**Passage shown**
'''

A subcontractor at a petrochemical refinery narrowly avoided serious injury after striking live power cables with a jackhammer.

Falkirk Sheriff Court heard that construction work was taking place at Ineos Manufacturing Scotland Ltd’s facility in Grangemouth, Strilingshire, when the incident took place on 3 November 2006.

A team of subcontractors were widening an existing cable trench so that additional cables could be installed, which would be connected to a new switchboard that was being fitted at the refinery. But the existing power lines had not been isolated, and one of the workers struck two of the live 3,300-volt cables with a jackhammer. He was fortunate to escape with only superficial burns to his hands and face.

HSE inspectors visited the site and discovered that the cables in the trench could have been isolated without causing any power loss to the refinery. There was an identical trench adjacent to where the team was working, which provided power to the site.  The current should have been redirected to this area so that the cables in the open trench could be isolated.

HSE inspector Heather Gates said: “The men are lucky to be alive following this terrible incident, which could easily have been prevented. This type of work requires careful planning and management in order to avoid danger.”

'''

**Data extract**
'''

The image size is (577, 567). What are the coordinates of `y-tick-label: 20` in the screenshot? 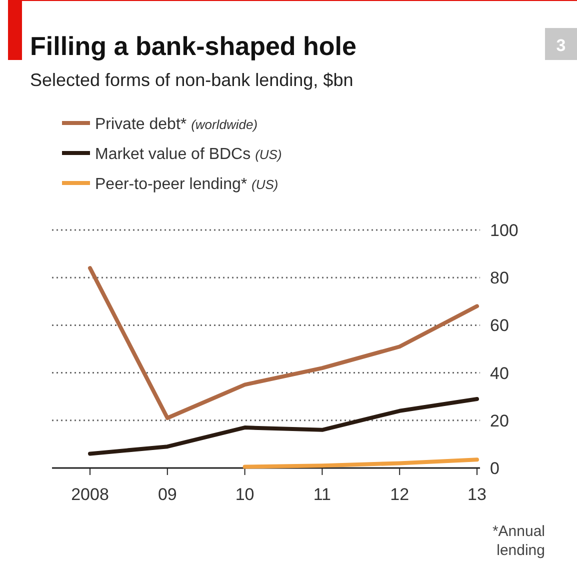 It's located at (500, 420). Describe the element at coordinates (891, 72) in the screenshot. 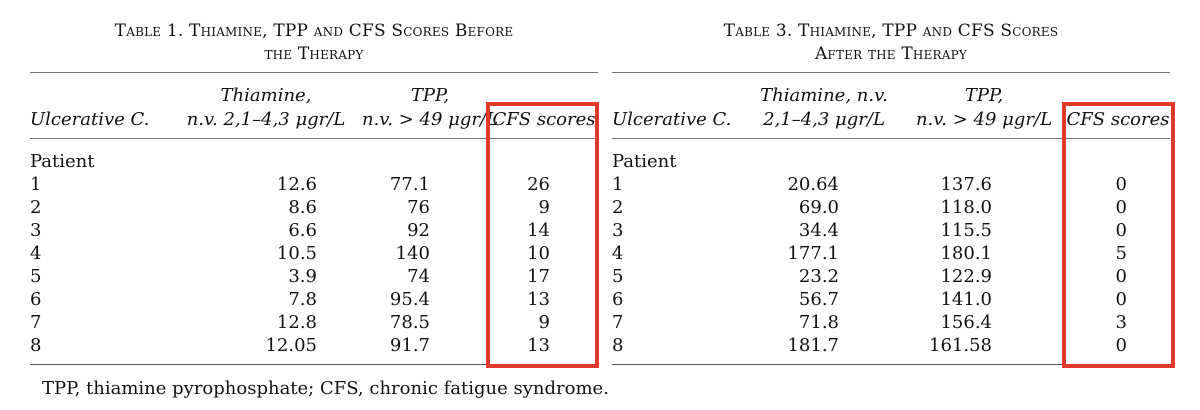

I see `table-3-top-rule` at that location.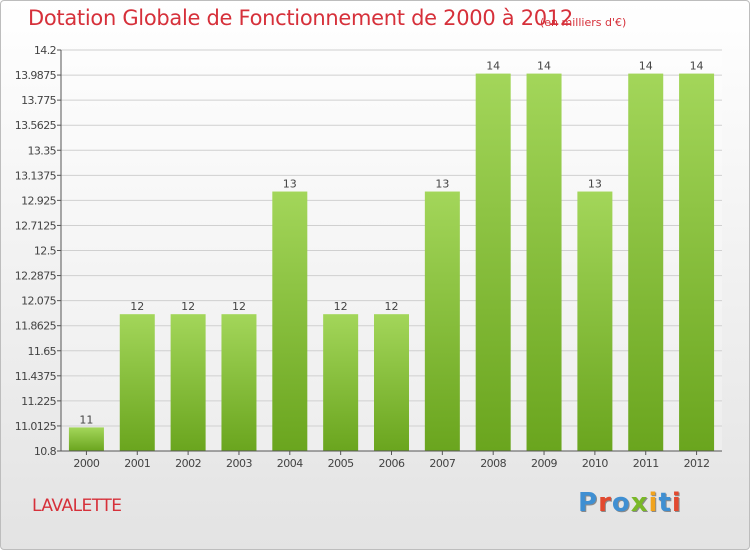 The image size is (750, 550). Describe the element at coordinates (392, 382) in the screenshot. I see `bar-2006` at that location.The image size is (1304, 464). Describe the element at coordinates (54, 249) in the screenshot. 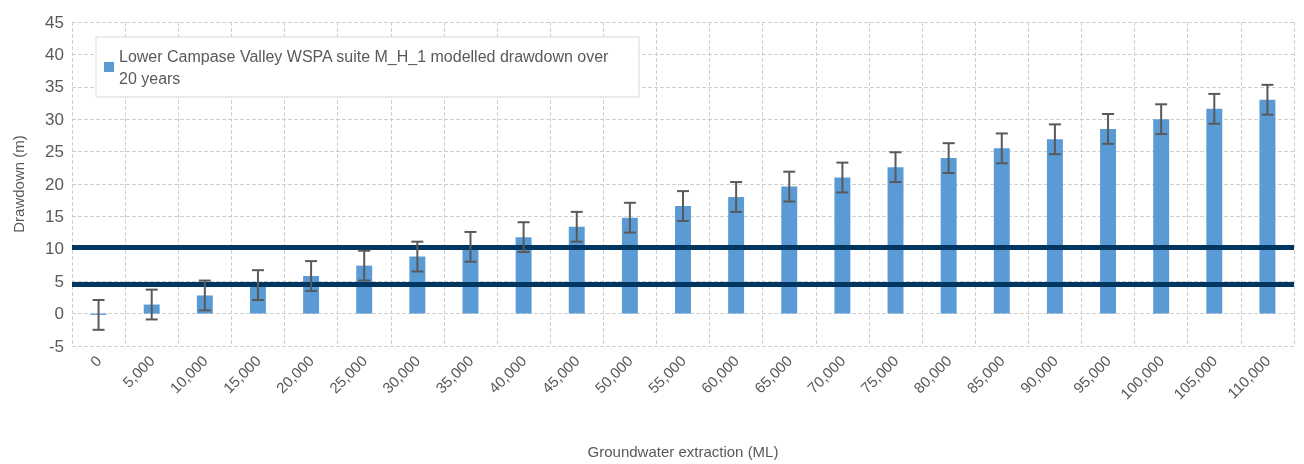

I see `y-tick-label: 10` at that location.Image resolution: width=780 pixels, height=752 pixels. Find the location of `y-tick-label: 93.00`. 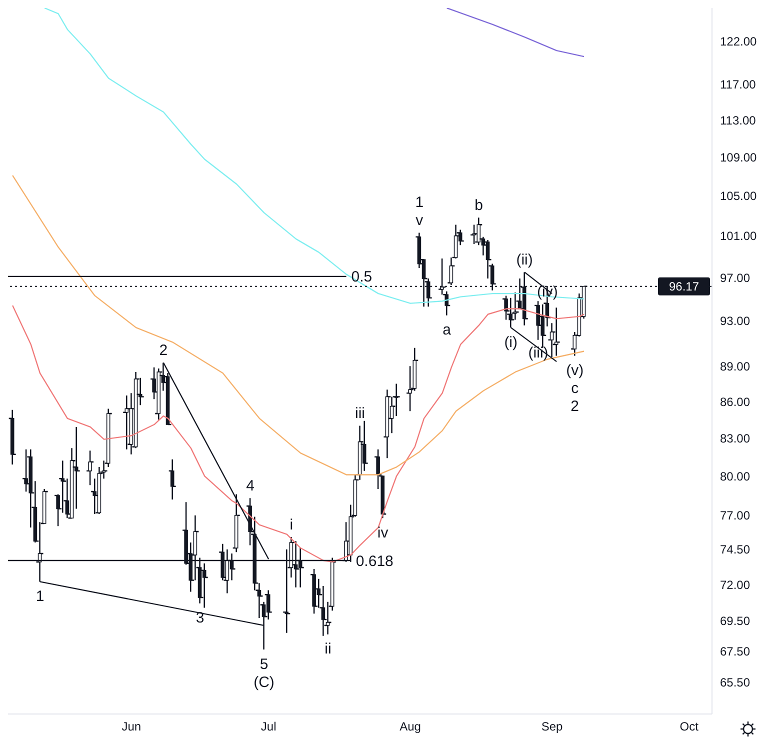

y-tick-label: 93.00 is located at coordinates (735, 321).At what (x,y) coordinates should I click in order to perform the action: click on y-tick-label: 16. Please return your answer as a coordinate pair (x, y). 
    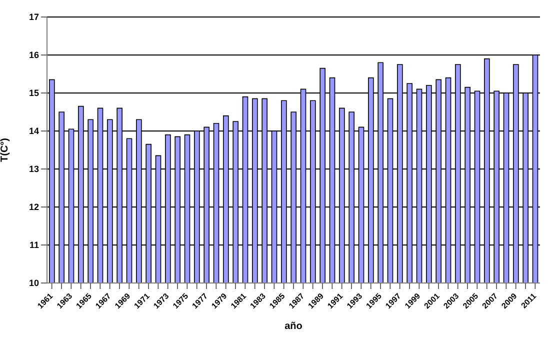
    Looking at the image, I should click on (34, 55).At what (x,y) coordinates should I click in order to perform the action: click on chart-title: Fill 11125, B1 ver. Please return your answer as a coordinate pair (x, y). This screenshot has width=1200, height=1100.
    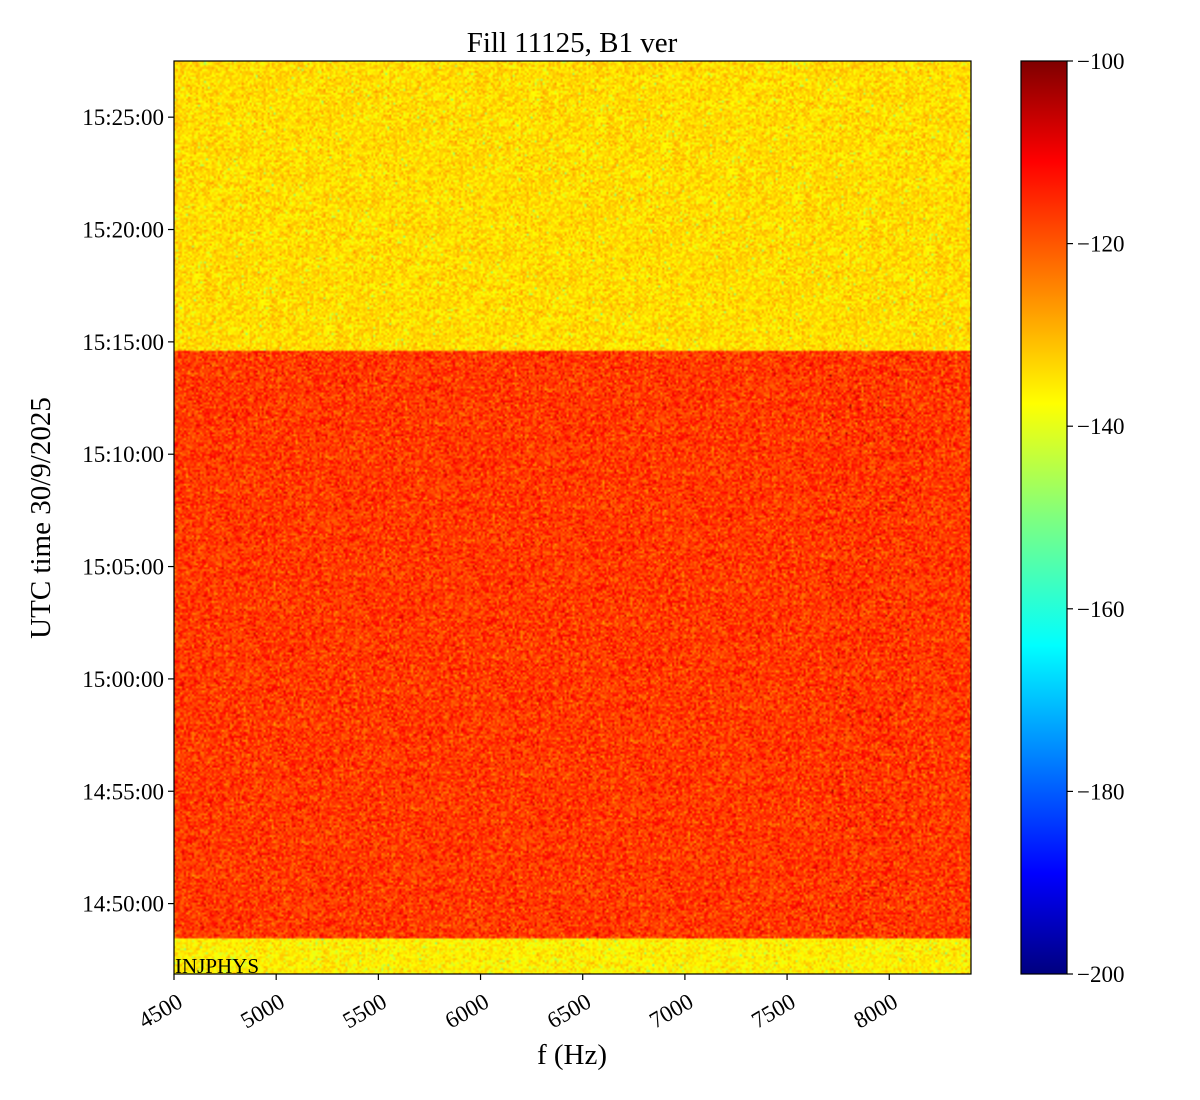
    Looking at the image, I should click on (572, 43).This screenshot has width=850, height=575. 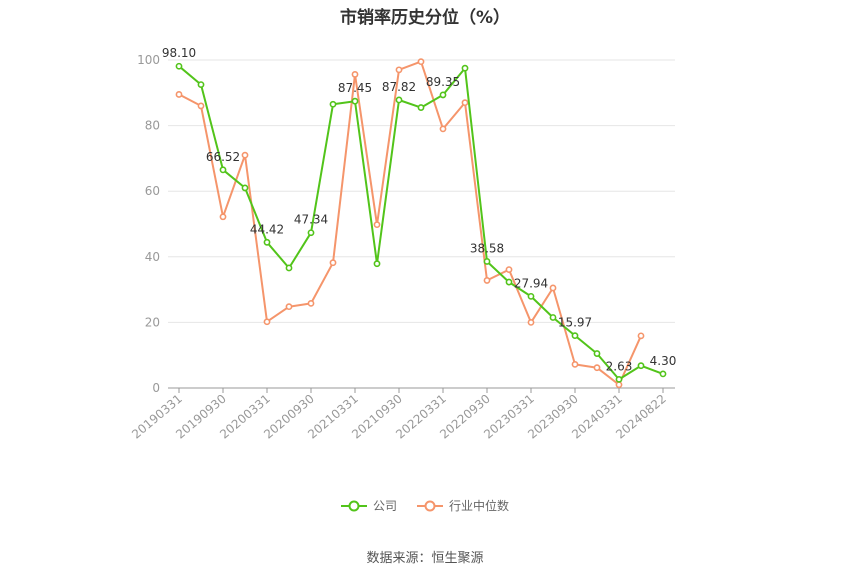 What do you see at coordinates (311, 220) in the screenshot?
I see `data-label: 47.34` at bounding box center [311, 220]. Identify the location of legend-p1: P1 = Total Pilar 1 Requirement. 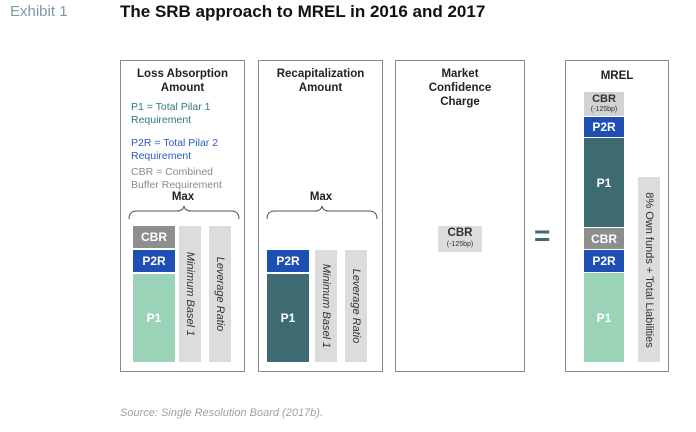
(171, 114).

'''

**Problem set**
1 – Reproduce the passage from the refinery incident report, starting at "Falkirk Sheriff Court" and ending at "3 November 2006.".
2 – Answer from the refinery incident report:
(a) Which court heard the case?
(b) What voltage were the cables the worker struck?
(c) What lay next to the trench where the team was working?

**Expected outputs**
1 –
Falkirk Sheriff Court heard that construction work was taking place at Ineos Manufacturing Scotland Ltd’s facility in Grangemouth, Strilingshire, when the incident took place on 3 November 2006.

2 –
(a) Falkirk Sheriff Court.
(b) 3,300 volts.
(c) An identical trench that provided power to the site.